Available data>
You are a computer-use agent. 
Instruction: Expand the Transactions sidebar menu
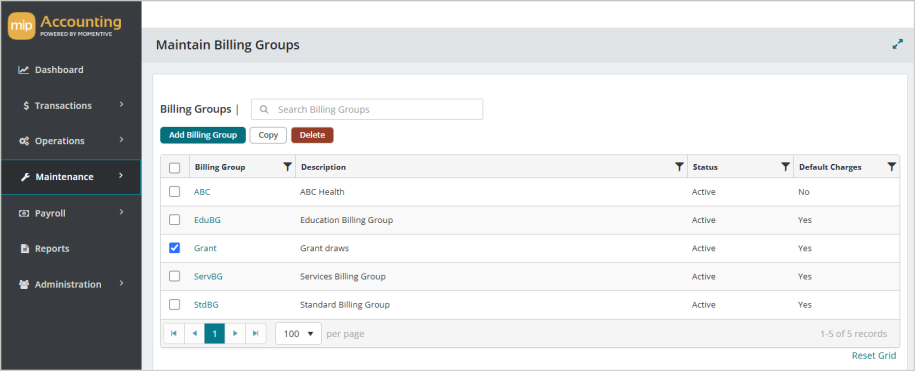point(71,106)
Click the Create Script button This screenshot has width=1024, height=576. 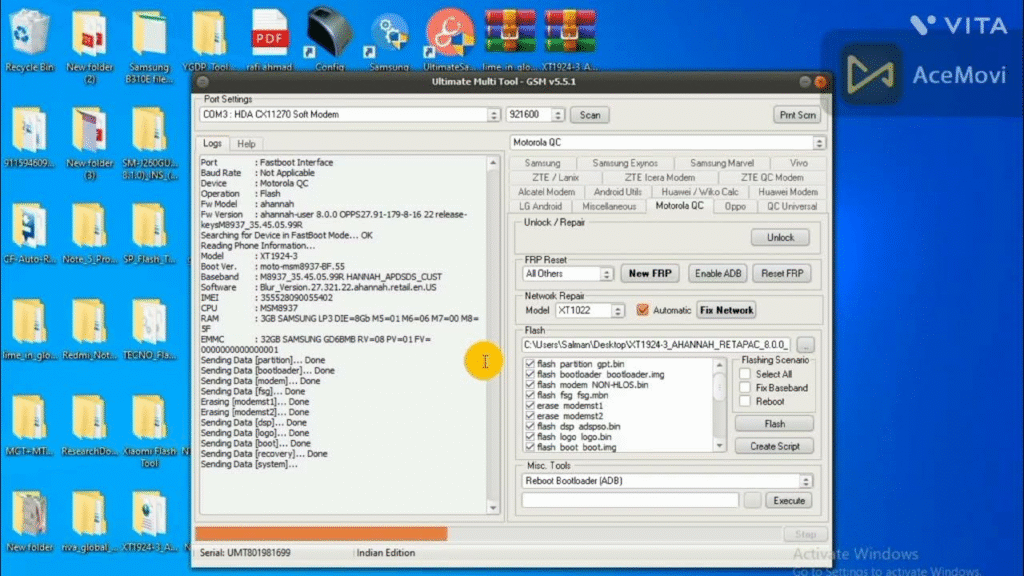tap(774, 446)
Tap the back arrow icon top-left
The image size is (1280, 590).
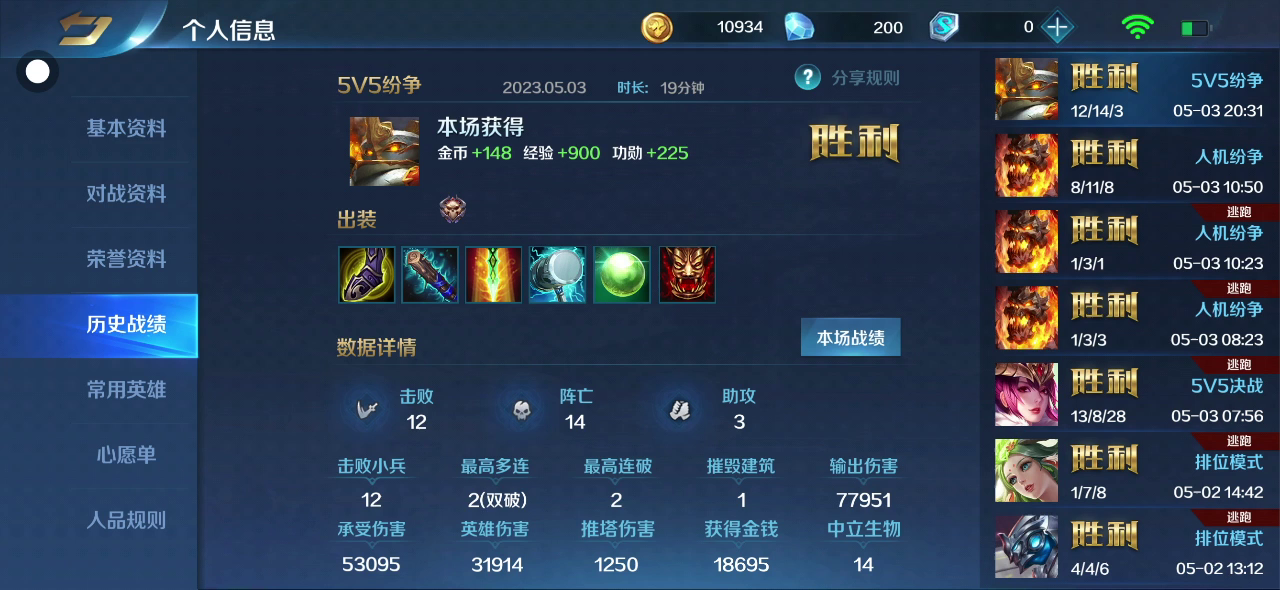pyautogui.click(x=84, y=27)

Exercise goal> Your answer must be an exact copy of the lines from the line with "Tap the back arrow icon top-left" to the final line of the data, both ends included, and no pictures.

Reply to the exercise>
Tap the back arrow icon top-left
The image size is (1280, 590).
pyautogui.click(x=84, y=27)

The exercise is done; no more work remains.